The stocks that could surprise investors in 2026 may not be the quietest names on the TSX. They could be companies already showing strong momentum, but still sitting in markets where investors underestimate how big the next leg of growth could become. In my case, I’d look for businesses with real demand behind them, improving earnings, and clear catalysts. The risk, of course, comes when expectations run too hot. Yet when growth keeps showing up in the numbers, surprise can still work in shareholders’ favour.
Source: Getty Images
CLS
Celestica (TSX:CLS) fits that idea almost too neatly. The Toronto-based company builds advanced technology and supply-chain solutions for major customers across data centres, communications, aerospace, defence, industrial, health tech, and capital equipment. In plain English, it helps make the hardware behind some of the biggest technology trends. That made it a major winner as artificial intelligence (AI) demand pushed spending into servers, networking gear, and cloud infrastructure.
Recent news kept the story moving. In the first quarter of 2026, Celestica stock reported revenue of US$4.1 billion, up 53% from last year. Adjusted earnings per share (EPS) came in at US$2.16, while adjusted operating margin reached 8%. Its Connectivity and Cloud Solutions segment did the heavy lifting, with revenue up 76% year over year to US$3.2 billion. Celestica stock also won a co-packaged optics Ethernet switch program with a hyperscaler customer, with production expected to ramp in 2027. That gives investors a reason to look beyond one hot quarter.
The valuation isn’t cheap, and that’s the catch. Celestica stock recently carried a market cap near $65 billion and traded around 50 times trailing earnings, with a forward price-to-earnings ratio above 40. That means Celestica stock needs strong execution to support the price. Still, management raised its 2026 outlook to US$19 billion in revenue and US$10.15 in adjusted EPS. If AI infrastructure spending keeps broadening, Celestica stock could still surprise investors who assume the easy money has already passed.
KNT
K92 Mining (TSX:KNT) offers a very different kind of surprise.
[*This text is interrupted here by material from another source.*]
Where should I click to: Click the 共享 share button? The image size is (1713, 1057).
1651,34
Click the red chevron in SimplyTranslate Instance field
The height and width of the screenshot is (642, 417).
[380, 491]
It owns and operates the Kainantu gold mine in Papua New Guinea, producing gold, copper, and silver. This isn’t a sleepy mining story. K92 spent years expanding capacity, improving infrastructure, and drilling around a high-grade asset. Now investors may start seeing more of that work show up in production and cash flow.
The company’s recent numbers looked strong. For 2025, K92 reported record annual revenue of US$595.2 million, up 70% from 2024. It also posted record net earnings of US$270.2 million, or US$1.12 per share, and adjusted net earnings of US$288.4 million, or US$1.19 per share. Annual production reached 174,134 gold-equivalent ounces, up 16% from 2024, while cash costs and all-in sustaining costs came in better than guidance. In the first quarter of 2026, K92 produced 46,743 gold-equivalent ounces and reiterated guidance for 190,000 to 225,000 ounces this year.
Valuation also looks more reasonable than that of many fast-growing miners. K92 recently carried a market cap nearing $6 billion, with a trailing price-to-earnings (P/E) ratio near 16 and a forward multiple under 10. That doesn’t remove the risks as mining stocks still face commodity swings, operational setbacks, country risk, and cost pressure. K92 also reported a surface contractor fatality earlier this year, a serious reminder that mining carries real human and operational risk. Even so, the Stage 3 plant, stronger second-half production outlook, and a bigger exploration budget could give this stock more room to run.
Bottom line
Celestica stock and K92 don’t look alike, and that’s the point. One rides the AI infrastructure boom, the other gives investors growing exposure to gold, copper, and silver. Both already performed well, so neither qualifies as hidden. Yet both still have catalysts that could surprise investors in 2026 if management keeps delivering. For investors willing to accept some volatility, these two Canadian stocks deserve a closer look.